Principal Hardware Diagnostics Engineer
Graphcore is seeking a Principal Hardware Diagnostics Engineer to design and develop diagnostics software for monitoring hardware health and diagnosing system-level issues across its AI infrastructure platforms. This role involves building diagnostics agents, tools, and analytics frameworks that enable engineers and automation systems to identify, isolate, and resolve hardware issues across blade-level servers and rack-scale clusters.
Key responsibilities include designing and developing automated hardware diagnostics solutions for blade-level servers and rack-scale AI systems, architecting and implementing diagnostic agents, monitoring tools, and analytics frameworks to track hardware telemetry, and collaborating with hardware teams to integrate low-level diagnostic modules into monitoring systems. The engineer will also develop diagnostics tools capable of detecting hardware health conditions and isolating failures, create diagnostic modules used for internal validation and production data center operations, and provide detailed hardware fault information to system engineers to accelerate troubleshooting.

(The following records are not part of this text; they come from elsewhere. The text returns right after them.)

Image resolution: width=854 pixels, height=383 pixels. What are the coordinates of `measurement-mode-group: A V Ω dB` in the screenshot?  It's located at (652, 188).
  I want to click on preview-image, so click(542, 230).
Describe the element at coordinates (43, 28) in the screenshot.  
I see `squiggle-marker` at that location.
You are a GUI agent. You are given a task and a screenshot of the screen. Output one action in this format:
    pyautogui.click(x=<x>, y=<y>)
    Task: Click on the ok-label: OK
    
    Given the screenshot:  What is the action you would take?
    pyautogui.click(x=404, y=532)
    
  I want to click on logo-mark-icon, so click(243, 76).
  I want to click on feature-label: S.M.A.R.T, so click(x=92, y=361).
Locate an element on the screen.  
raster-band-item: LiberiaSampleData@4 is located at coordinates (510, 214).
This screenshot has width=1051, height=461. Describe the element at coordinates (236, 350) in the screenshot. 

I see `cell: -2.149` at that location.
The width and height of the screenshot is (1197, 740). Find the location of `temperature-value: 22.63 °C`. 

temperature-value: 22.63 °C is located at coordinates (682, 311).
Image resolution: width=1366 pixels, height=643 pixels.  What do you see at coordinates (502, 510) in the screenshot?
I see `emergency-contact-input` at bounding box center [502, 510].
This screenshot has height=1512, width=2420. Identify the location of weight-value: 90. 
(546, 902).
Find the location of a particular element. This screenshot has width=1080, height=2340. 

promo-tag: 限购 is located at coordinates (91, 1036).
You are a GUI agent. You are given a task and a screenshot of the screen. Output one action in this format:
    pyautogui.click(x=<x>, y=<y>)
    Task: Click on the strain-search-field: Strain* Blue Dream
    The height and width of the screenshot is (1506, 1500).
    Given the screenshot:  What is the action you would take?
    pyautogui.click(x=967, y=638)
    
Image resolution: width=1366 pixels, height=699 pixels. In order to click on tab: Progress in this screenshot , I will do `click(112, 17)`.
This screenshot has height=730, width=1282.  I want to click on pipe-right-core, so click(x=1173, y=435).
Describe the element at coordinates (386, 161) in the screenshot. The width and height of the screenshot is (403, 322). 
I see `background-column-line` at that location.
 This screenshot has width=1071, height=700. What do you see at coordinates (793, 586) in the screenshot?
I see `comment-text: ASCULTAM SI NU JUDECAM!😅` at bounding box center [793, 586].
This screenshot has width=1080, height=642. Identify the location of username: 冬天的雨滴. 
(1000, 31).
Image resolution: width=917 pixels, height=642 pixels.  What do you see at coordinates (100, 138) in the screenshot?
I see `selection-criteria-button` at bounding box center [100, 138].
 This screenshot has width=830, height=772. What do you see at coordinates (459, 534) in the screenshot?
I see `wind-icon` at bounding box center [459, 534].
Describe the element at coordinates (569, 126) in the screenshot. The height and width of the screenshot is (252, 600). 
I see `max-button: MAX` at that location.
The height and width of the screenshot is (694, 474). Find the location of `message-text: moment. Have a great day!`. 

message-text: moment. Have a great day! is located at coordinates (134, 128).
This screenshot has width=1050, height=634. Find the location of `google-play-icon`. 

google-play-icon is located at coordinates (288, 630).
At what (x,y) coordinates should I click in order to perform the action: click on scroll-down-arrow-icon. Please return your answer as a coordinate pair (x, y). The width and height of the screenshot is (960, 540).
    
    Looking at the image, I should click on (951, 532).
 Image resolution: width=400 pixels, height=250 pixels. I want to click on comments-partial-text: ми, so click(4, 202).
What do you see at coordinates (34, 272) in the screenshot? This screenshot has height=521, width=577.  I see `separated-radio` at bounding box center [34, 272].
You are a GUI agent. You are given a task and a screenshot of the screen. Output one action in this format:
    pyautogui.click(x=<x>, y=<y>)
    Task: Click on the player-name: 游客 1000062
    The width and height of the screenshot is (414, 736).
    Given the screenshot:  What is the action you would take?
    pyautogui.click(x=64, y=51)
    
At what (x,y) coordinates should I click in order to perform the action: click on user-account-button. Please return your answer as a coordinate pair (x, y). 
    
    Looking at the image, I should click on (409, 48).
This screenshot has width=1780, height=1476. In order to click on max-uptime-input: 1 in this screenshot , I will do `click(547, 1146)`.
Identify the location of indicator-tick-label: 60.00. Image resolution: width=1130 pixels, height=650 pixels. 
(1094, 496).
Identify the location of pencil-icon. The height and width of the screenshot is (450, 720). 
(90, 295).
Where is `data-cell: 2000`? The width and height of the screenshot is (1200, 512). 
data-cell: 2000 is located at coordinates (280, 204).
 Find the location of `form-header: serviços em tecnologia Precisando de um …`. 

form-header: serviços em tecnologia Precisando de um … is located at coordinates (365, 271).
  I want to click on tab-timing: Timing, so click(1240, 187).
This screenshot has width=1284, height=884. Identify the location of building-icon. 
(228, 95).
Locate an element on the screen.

Additionally, the role involves defining remediation workflows and insights for hardware fault scenarios across nodes and clusters, and collaborating with firmware, networking, and cloud platform teams to integrate diagnostics across the system stack.
The ideal candidate will have a Bachelor's, Master's, or PhD in Computer Science, Computer Engineering, or a related discipline, along with strong software engineering experience in Python, C++, or C#. Experience developing diagnostics or monitoring systems for hardware platforms, working with distributed systems or cloud infrastructure, and a strong knowledge of Linux environments and system-level diagnostics tools are essential. The candidate should also have experience collaborating with CM/ODM partners on manufacturing diagnostics and fault isolation, strong analytical and debugging skills, and excellent communication and collaboration abilities.
Desirable qualifications include experience working with AI hardware platforms or accelerator-based computing systems, familiarity with hyperscale data center infrastructure, experience building cluster-level monitoring or diagnostics systems, and experience interacting with internal or external customers during diagnostics solution development.
Graphcore offers a competitive benefits package and is committed to building an inclusive work environment that makes it a great home for everyone. The company provides a flexible approach to interviews and encourages candidates to discuss any reasonable adjustments they may require.